Guest poem submitted by Nick Blackburn:
(Poem #927) I'm not saying anything against Alexander
Timur, I hear, took the trouble to conquer the earth. I don't understand him. With a bit of hard liquor you can forget the earth. I'm not saying anything against Alexander, Only I have seen people who were remarkable, Highly deserving of your admiration For the fact that they were alive at all. Great men generate too much sweat. In all of this I see just a proof that They couldn't stand being on their own And smoking and drinking and the like. And they must be too mean-spirited to get Contentment from sitting by a woman.

▶ [Available data]:
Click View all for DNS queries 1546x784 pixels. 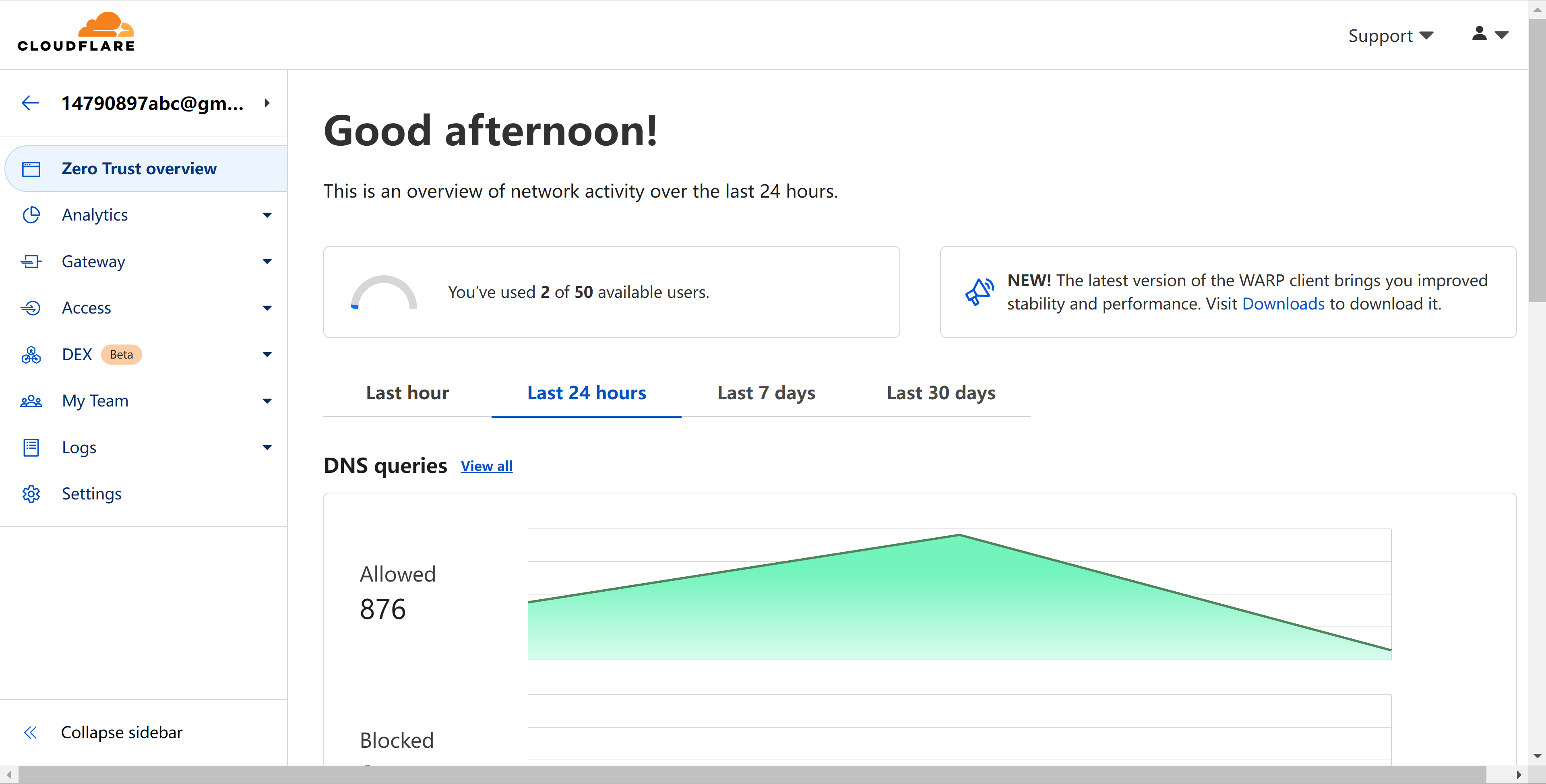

▶ [Exercise directions]:
Answer these questions about the poem page:
1. Who submitted the guest poem?
2. What number is the poem given?
3. What does the poem say Timur took the trouble to do?
Answer using only the poem page, not the material.

▶ [Exercise solution]:
1. Nick Blackburn
2. 927
3. Conquer the earth